Now, if you want a MAGICAL critter, I don't see why you should have the right to, unless you know magic ...

In a fantasy world, minor "touches" of magic ability or other vague connections are not unreasonable.

Who are we to question the gawds?
 

Has anyone here read Philip Pullman's His Dark Materials trilogy? He writes of a world where everyone has a familiar. He throws some other interesting bits in too such as:

* Its considered unthinkable to actually touch someone else's familiar
* Your familiar very rarely talks to someone else, and only then if you are very close to that person.
* Your familiar can take the shape of any animal up until you hit puberty, then it settles on one animal shape that fits your personality.
* Your familiar can't travel very far from you.

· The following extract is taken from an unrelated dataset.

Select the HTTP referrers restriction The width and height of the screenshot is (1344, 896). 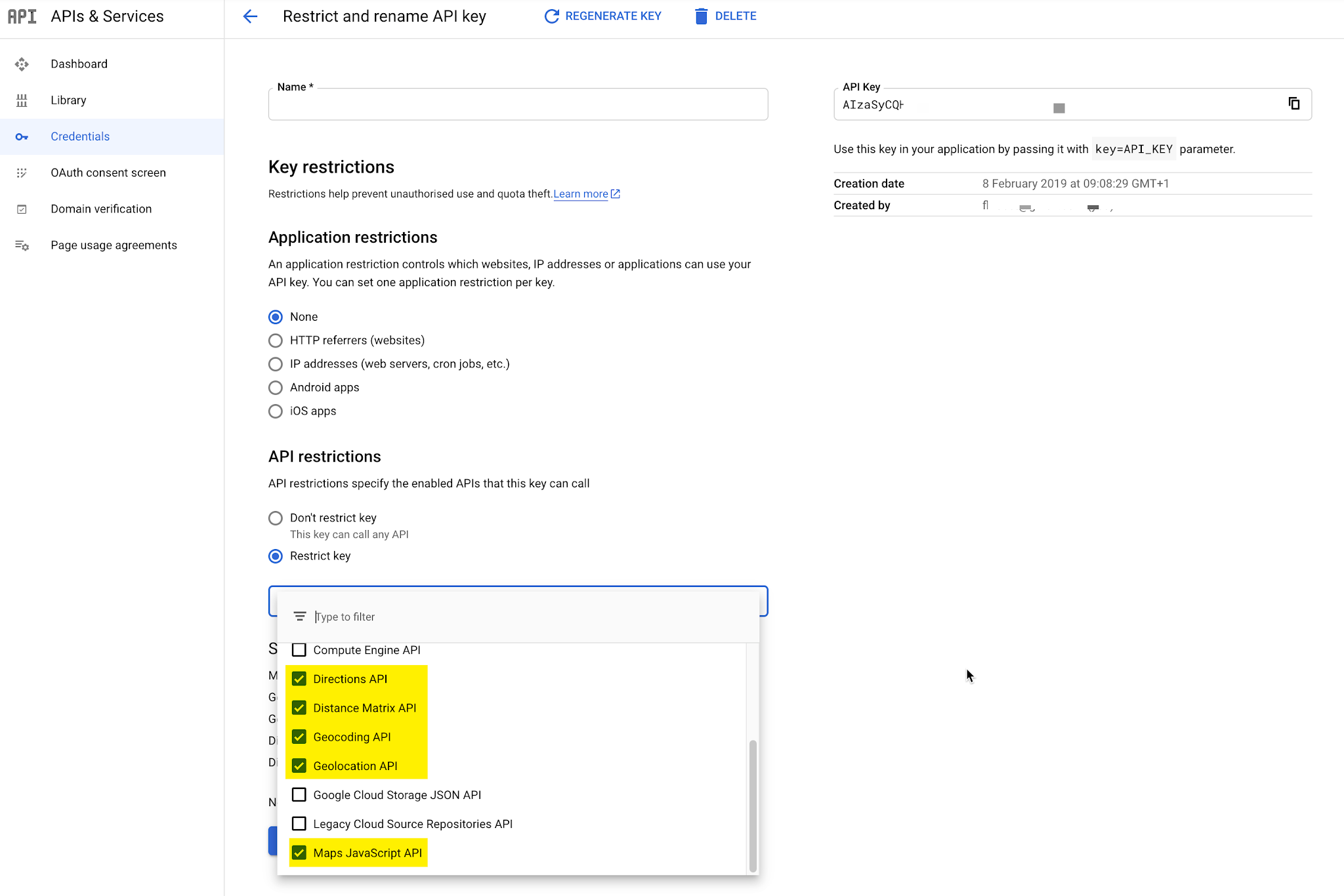(x=275, y=340)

If it's forced to, its excruciating to both of you.

Read the books for more. It would make for very interesting role-playing.
 

Chaldfont said:
Has anyone here read Philip Pullman's 'His Dark Materials' trilogy? He writes of a world where everyone has a familiar. He throws some other interesting bits in, too...

Cool. I'll look for that.

I happened across a book a couple of years ago, "The Animist," by Eve Forward, that I enjoyed. It wasn't a particularly sparkling book, but not bad either. Easy reading. ... A coming-of-age sort of fantasy tale involving a graduate of the animism college and his inadvertant bonding with a rat.
 

Azure Trance said:
Does anybody know how it could compare to Dweomercraft: Familiars?
I haven't had a chance to see Troll Lords' Book of Familiars yet, but based on my discussions with them, it sounds like much of the material between the two books will complement each other. I won't know for certain until I get ahold of a copy for myself, but that is what it sounds like for the time being at least.